Dans un décor elliptique, minimal, Jean-Claude Idée (véritable passionné de philosophie) raconte et met en scène sa vision d’un Montaigne rongé par le remord de n’avoir respecté la mémoire de La Boétie. Ce dernier hante les rêves du philosophe vieillissant jusqu’à ce celui-ci assume sa trahison mémorielle. À ce duo, Jean-Claude Idée ajoute le personnage de Marie de Gournay, amante (historiquement supposée) de Michel de Montaigne, mais qui dans la pièce est à l’origine d’une seconde jeunesse pour l’homme de lettres.

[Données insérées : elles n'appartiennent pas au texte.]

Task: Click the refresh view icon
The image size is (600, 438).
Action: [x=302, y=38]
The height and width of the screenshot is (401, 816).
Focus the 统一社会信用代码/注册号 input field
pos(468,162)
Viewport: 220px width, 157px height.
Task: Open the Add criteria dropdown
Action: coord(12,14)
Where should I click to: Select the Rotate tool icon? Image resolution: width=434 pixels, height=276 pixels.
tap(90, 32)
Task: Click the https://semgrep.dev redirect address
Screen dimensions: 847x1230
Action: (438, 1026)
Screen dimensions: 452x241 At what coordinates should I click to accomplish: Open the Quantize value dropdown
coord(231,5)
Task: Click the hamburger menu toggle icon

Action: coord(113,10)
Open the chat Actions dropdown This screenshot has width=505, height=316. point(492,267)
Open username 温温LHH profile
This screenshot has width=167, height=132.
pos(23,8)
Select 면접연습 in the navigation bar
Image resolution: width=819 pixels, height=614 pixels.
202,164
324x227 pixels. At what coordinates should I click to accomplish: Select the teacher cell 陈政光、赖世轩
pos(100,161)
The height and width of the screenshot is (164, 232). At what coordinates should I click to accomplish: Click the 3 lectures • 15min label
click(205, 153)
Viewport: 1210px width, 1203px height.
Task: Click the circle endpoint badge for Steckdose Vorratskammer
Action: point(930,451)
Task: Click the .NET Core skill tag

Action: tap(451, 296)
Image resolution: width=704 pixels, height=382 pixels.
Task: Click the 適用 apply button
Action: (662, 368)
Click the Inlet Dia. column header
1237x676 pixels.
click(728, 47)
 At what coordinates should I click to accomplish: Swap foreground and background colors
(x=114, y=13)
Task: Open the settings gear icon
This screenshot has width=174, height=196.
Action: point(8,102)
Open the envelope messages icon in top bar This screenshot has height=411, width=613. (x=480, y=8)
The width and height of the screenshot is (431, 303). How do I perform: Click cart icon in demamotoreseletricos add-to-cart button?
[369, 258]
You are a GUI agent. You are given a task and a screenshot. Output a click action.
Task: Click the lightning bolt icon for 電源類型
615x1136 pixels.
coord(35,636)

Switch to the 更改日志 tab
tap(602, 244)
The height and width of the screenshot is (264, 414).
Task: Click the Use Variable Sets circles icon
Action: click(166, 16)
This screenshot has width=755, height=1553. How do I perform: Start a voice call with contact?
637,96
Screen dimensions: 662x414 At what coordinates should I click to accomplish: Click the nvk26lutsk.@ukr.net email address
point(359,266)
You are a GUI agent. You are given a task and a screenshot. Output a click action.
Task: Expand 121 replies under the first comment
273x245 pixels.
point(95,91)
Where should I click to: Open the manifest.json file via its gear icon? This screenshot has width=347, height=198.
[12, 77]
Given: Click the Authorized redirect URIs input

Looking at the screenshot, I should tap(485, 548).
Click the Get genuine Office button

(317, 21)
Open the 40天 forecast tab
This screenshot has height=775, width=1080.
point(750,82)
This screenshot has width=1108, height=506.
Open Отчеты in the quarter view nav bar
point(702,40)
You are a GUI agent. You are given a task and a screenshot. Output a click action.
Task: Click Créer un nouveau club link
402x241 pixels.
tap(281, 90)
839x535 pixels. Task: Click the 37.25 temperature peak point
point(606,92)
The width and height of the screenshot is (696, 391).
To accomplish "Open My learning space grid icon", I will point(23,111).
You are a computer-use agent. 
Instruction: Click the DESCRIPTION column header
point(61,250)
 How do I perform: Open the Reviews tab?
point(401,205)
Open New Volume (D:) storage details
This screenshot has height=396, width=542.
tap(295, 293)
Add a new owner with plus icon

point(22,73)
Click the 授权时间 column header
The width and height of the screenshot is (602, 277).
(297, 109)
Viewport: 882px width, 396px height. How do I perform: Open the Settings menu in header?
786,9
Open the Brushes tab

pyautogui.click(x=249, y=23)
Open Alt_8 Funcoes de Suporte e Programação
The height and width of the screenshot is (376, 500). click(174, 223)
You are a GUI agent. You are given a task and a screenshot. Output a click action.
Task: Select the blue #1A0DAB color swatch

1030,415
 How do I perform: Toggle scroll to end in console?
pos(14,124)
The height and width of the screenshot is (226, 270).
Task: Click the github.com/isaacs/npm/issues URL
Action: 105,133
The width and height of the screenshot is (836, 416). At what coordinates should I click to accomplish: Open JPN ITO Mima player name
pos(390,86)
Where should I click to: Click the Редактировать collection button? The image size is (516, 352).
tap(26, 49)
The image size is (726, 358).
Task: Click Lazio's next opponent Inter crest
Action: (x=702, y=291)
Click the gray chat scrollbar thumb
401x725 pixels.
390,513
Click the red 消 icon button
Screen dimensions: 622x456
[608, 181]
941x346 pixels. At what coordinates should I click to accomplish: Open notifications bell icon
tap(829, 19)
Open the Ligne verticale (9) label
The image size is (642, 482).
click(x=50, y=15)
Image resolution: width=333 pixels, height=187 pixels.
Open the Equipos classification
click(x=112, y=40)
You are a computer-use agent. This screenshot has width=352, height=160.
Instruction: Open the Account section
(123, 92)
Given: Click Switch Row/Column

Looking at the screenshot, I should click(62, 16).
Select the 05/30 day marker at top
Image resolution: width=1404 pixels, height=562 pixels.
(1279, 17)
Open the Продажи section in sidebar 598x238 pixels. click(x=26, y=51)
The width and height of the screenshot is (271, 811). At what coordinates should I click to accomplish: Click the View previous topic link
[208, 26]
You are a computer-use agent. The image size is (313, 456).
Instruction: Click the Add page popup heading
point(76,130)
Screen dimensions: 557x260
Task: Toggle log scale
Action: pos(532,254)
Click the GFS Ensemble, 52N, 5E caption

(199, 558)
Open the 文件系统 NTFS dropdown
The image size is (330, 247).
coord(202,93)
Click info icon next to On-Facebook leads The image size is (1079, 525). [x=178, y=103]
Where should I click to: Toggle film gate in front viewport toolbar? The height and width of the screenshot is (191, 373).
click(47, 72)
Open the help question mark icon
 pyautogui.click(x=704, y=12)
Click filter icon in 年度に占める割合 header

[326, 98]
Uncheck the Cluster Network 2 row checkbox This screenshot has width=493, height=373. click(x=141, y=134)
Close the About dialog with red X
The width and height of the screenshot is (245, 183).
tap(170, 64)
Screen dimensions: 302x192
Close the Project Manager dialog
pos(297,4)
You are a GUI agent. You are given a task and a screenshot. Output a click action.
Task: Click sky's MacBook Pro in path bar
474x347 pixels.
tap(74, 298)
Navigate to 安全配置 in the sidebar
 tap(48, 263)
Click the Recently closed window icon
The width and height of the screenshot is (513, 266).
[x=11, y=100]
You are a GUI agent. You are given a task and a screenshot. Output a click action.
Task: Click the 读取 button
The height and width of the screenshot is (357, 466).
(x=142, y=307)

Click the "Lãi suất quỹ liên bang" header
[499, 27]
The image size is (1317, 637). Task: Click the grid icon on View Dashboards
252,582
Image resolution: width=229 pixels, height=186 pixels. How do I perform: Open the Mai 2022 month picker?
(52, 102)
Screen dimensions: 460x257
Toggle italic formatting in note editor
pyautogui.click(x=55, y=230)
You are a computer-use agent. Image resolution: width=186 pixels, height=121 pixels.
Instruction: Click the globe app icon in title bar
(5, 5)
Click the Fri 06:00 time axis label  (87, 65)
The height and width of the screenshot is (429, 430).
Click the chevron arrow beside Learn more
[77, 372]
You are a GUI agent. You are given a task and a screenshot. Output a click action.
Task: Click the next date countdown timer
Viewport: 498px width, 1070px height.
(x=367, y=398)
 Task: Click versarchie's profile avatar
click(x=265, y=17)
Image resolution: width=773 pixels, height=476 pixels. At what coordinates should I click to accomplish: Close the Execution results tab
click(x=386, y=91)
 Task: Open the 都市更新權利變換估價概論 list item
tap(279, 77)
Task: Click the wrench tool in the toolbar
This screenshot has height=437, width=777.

Les dialogues, toujours unilatéraux (Marie de Gournay ne voit pas La Boétie), et qu’ils soient entre les deux hommes ou entre Montaigne et Marie, sont drôles et ironiques. La langue utilisée est celle de notre siècle, on l’entend bien. La locution difficiles de ces auteurs de la Renaissance française sont laissés dans les livres et la transcription mise en mots par Idée fait ressortir à merveille la pensée des écrivains sans la travestir. Les propos modérés de Montaigne explosent au contact des idées anarchistes de La Boétie, le premier, d’abord pragmatique et froid, se retrouve face à ses propres contradictions.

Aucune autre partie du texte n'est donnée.